Once SQL Server has created a windows share, you will need to grant additional privileges to the service account to allow it to write / read from that folder.

You can read this to enable the filestream object on your SQL Server R2 Database. You will need a filestream enabled database to get this code to work.




sql Code:
USE [SchoolMgmt]
GO
 /****** Object:  Table [dbo].[FileBackUp]    Script Date: 08/08/2011 12:16:00 ******/
SET ANSI_NULLS ON
GO
 SET QUOTED_IDENTIFIER ON
GO
 SET ANSI_PADDING ON
GO
 CREATE TABLE [dbo].[FileBackUp](
    [FileId] [int] IDENTITY(1,1) NOT NULL,
    [FileData] [varbinary](max) FILESTREAM  NULL,
    [RowGuid] [uniqueidentifier] ROWGUIDCOL  NOT NULL,
    [FilePath] [nchar](100) NULL,
PRIMARY KEY CLUSTERED 
(
    [FileId] ASC
)WITH (PAD_INDEX  = OFF, STATISTICS_NORECOMPUTE  = OFF, IGNORE_DUP_KEY = OFF, ALLOW_ROW_LOCKS  = ON, ALLOW_PAGE_LOCKS  = ON, FILLFACTOR = 100) ON [PRIMARY] FILESTREAM_ON [BIRTHCERTIFICATES],
UNIQUE NONCLUSTERED 
(
    [RowGuid] ASC
)WITH (PAD_INDEX  = OFF, STATISTICS_NORECOMPUTE  = OFF, IGNORE_DUP_KEY = OFF, ALLOW_ROW_LOCKS  = ON, ALLOW_PAGE_LOCKS  = ON, FILLFACTOR = 100) ON [PRIMARY]
) ON [PRIMARY] FILESTREAM_ON [BIRTHCERTIFICATES]
 GO
 SET ANSI_PADDING OFF
GO
 ALTER TABLE [dbo].[FileBackUp] ADD  DEFAULT (newid()) FOR [RowGuid]
GO

c# Code:
namespace FileStream_Sql
{
    class WriteStreamData
    {
        private static SqlConnectionStringBuilder ConnStringBuilder { get; set; }
        static void Main(string[] args)
        {
            ConnStringBuilder = new SqlConnectionStringBuilder
                                    {
                                        ConnectionString = {Your Connection String}
                                    };
             var directoryInfo = new DirectoryInfo(Environment.CurrentDirectory);
            var listofFiles = directoryInfo.EnumerateFiles("*.jpg");
            foreach (var file in listofFiles)
            {
                SaveThisFile(file.Name);    
            }
            
        }
        static void SaveThisFile(string fileName)
        {
            var connection = new SqlConnection{ConnectionString = ConnStringBuilder.ConnectionString}; 
            connection.Open();
            var command = new SqlCommand
                               {
                                   CommandText =
                                       "INSERT INTO FileBackUp ([FilePath], [FileData], [RowGuid]) VALUES (@FilePath, @Data, @RowGuid)",
                                   CommandType = CommandType.Text, 
                                   Connection = connection
                                   
                               };
             var fileInfo = new FileInfo(fileName);
              var filePath = new SqlParameter("@FilePath", SqlDbType.NVarChar) { Value = fileInfo.Name };
            command.Parameters.Add(filePath);
             var fileData = new SqlParameter("@Data", SqlDbType.VarBinary)
                          {Value = File.ReadAllBytes(fileName)};
            command.Parameters.Add(fileData);
             var rowGuid = new SqlParameter("@RowGuid", SqlDbType.UniqueIdentifier) {Value =Guid.NewGuid()};
            command.Parameters.Add(rowGuid);
 
      command.Transaction = connection.BeginTransaction();
      command.ExecuteNonQuery();
      command.Transaction.Commit();
      connection.Close();
        }
    }
}

The C# code enables you to write to the database.

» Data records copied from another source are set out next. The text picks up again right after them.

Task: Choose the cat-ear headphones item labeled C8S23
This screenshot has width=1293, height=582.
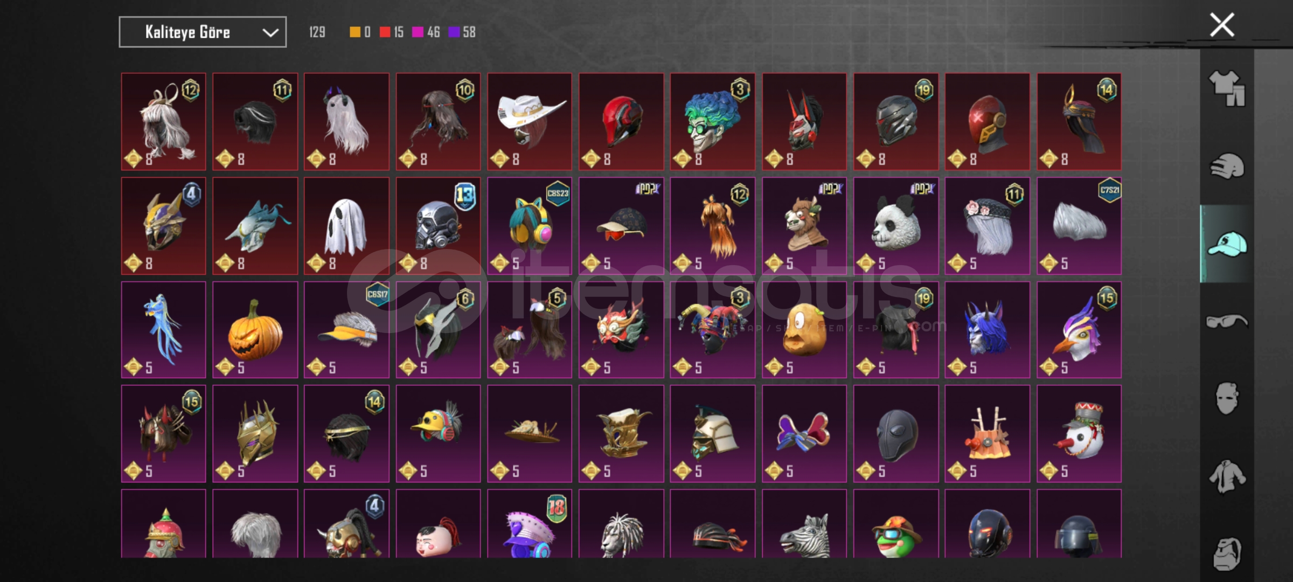Action: [x=530, y=226]
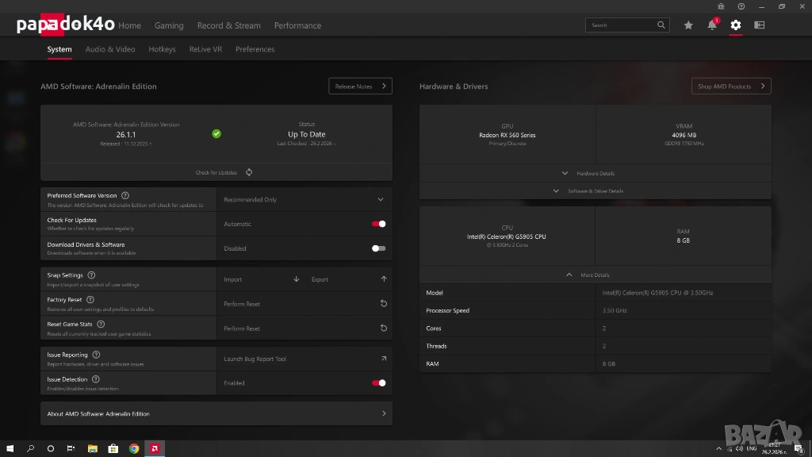Turn off the Issue Detection toggle

pyautogui.click(x=379, y=383)
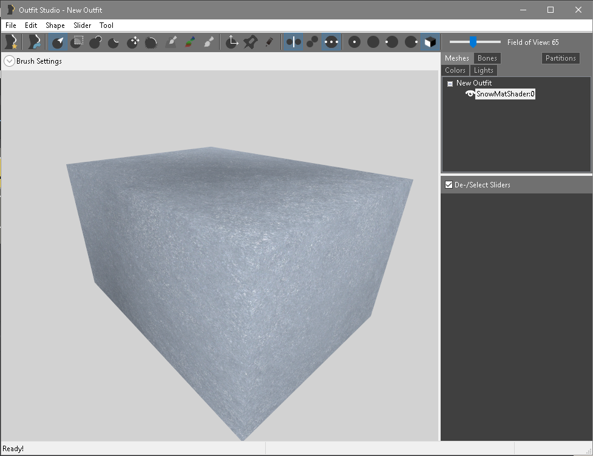Hide SnowMatShader mesh via eye icon
Image resolution: width=593 pixels, height=456 pixels.
point(469,94)
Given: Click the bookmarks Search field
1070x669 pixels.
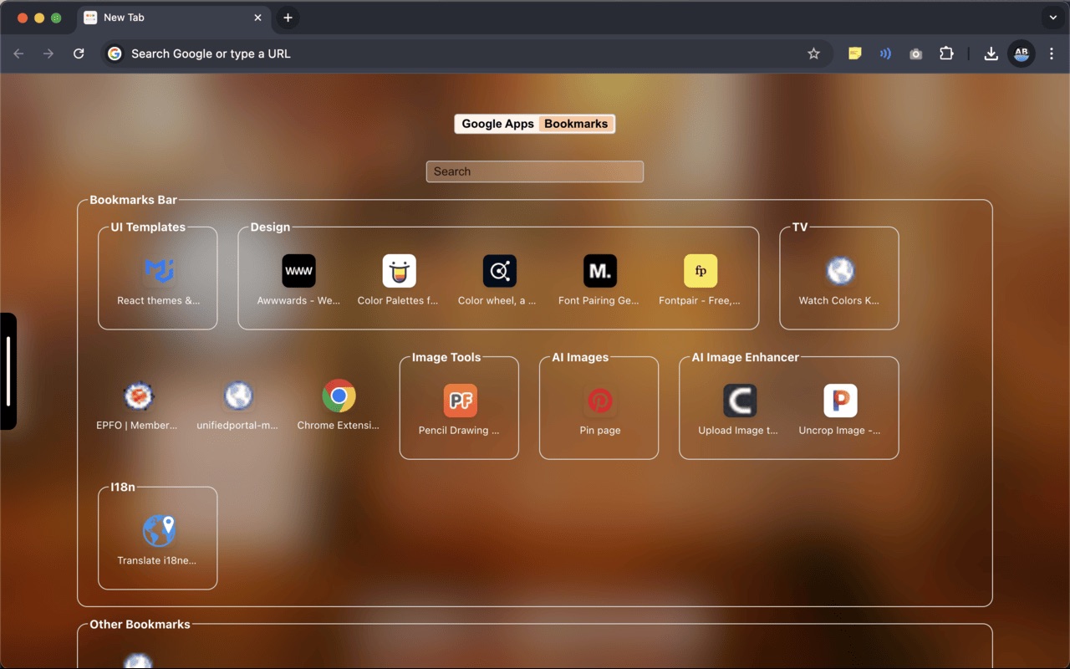Looking at the screenshot, I should point(534,171).
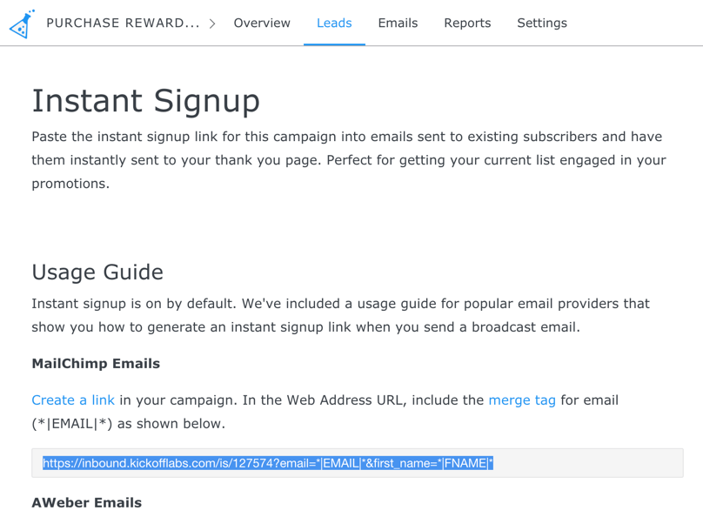Click the "Instant Signup" page heading
This screenshot has width=703, height=524.
click(x=146, y=101)
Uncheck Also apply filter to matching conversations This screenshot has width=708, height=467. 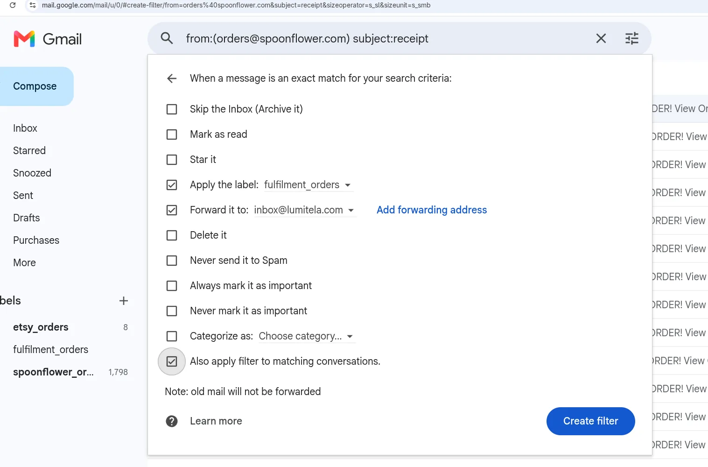pyautogui.click(x=172, y=361)
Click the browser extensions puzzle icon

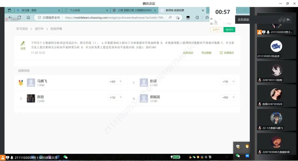click(x=197, y=17)
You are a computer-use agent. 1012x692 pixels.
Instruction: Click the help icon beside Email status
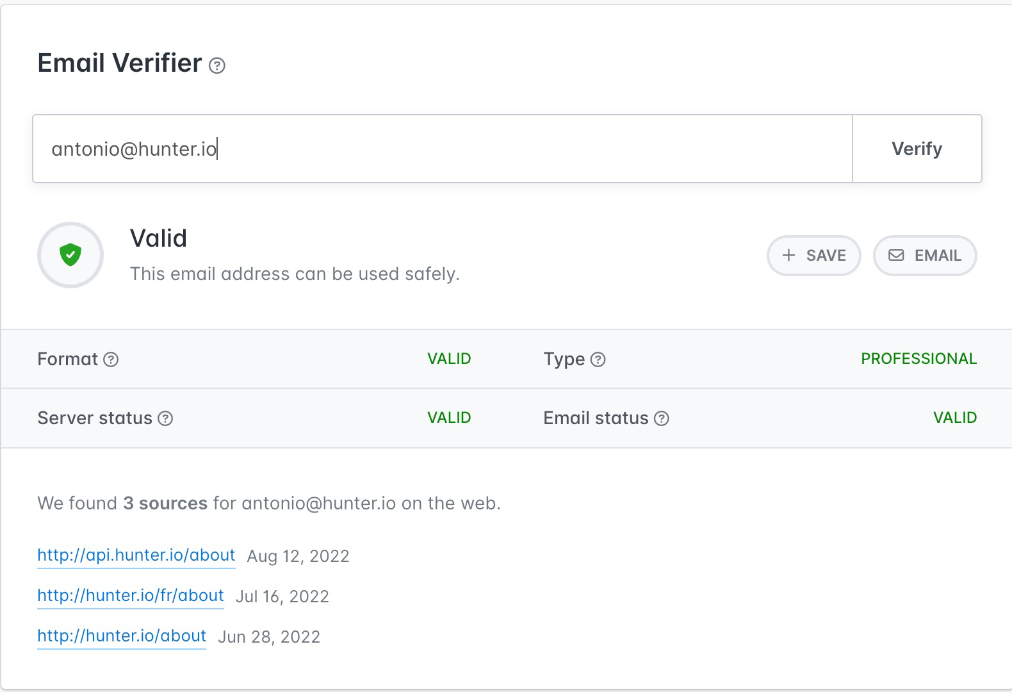662,418
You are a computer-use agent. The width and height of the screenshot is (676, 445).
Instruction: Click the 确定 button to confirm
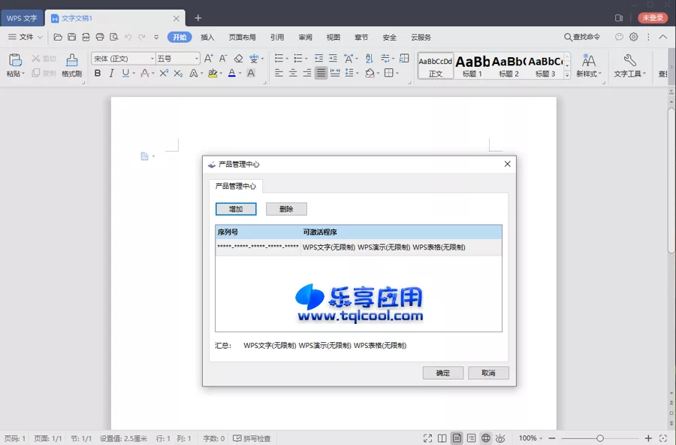tap(442, 372)
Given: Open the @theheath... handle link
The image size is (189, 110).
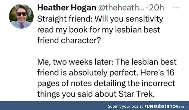Looking at the screenshot, I should click(x=121, y=8).
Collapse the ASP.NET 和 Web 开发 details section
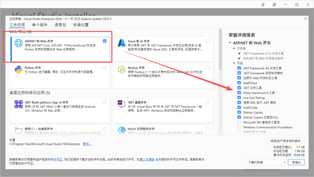The height and width of the screenshot is (177, 314). [229, 43]
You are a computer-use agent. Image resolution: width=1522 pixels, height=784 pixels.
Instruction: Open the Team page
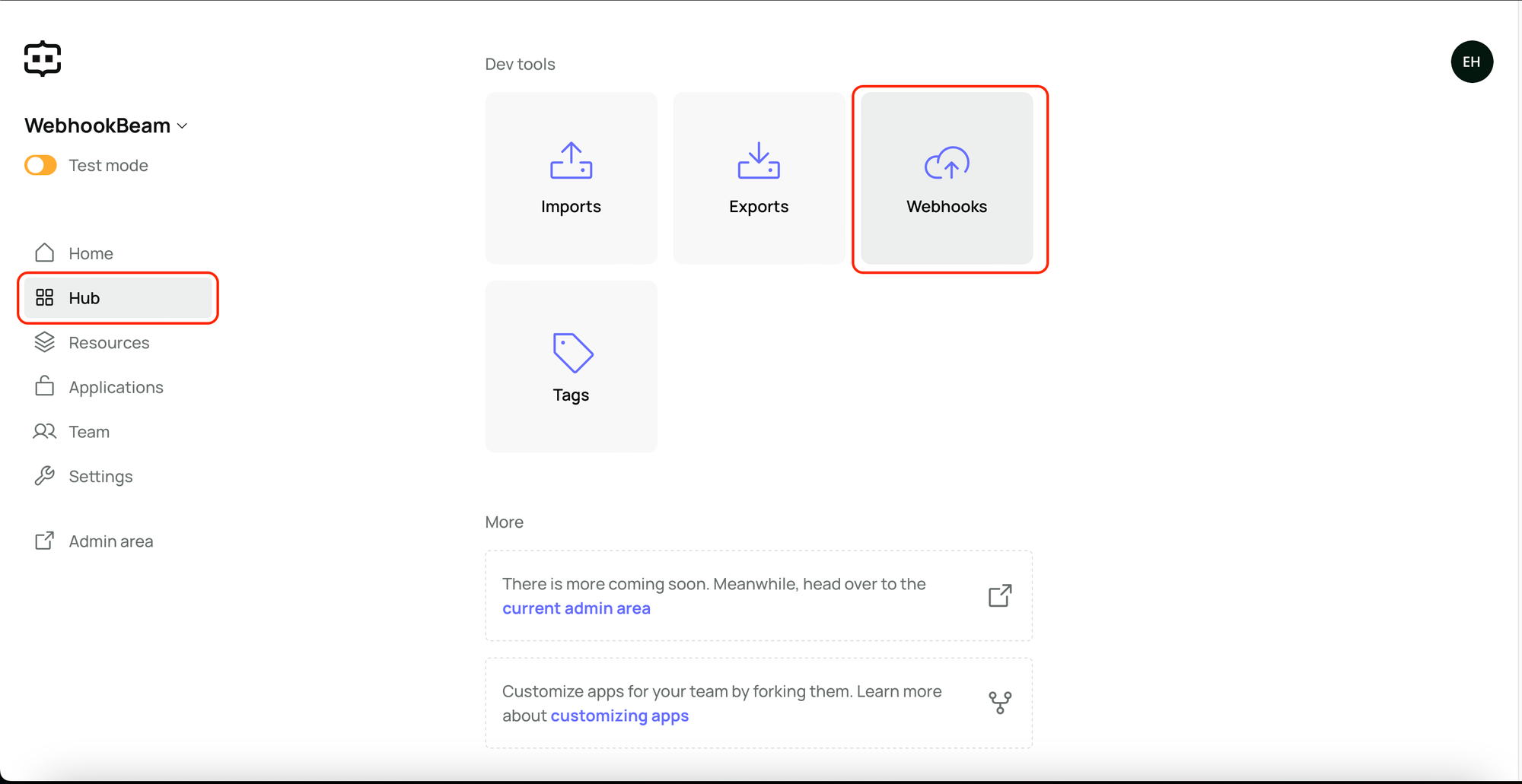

The enumeration lets me filter out files. 

In some cases the filestream is an overhead and you're better off storing data to regular blobs.

----------


## abhijit

A slight change in the above code has enabled me to save all the files from MyPictures folder on my hard-disk. There were more than 150 files and it took a minute to save these files. In my next code snippet, I will write the part where you can extract this file. In this case, the file extension does not matter. As I pointed out earlier, you can store all your word documents, pdf files, excel spreadsheets to this column.

The change is in the Main function of the WriteStreamData class.


c# Code:
static void Main(string[] args)
        {
            ConnStringBuilder = new SqlConnectionStringBuilder
                                    {
                                        ConnectionString =
                                            {YourConnectionString};
                                    };
               var directoryInfo = new DirectoryInfo(Environment.GetFolderPath(Environment.SpecialFolder.MyPictures));
            var startTime = DateTime.Now;
            foreach (var subFolder in directoryInfo.EnumerateDirectories())
            {
                  var listofFiles = subFolder.EnumerateFiles("*.jpg");
                foreach (var file in listofFiles)
                {
                    Console.WriteLine(string.Format("Now Saving file {0}", file.FullName));
                    SaveThisFile(file.FullName);
                }
            }
            var endTime = DateTime.Now;
            Console.WriteLine(String.Format("Start Time {0} To  End time {1} = {2}", startTime, endTime, endTime - startTime));
            
        }

----------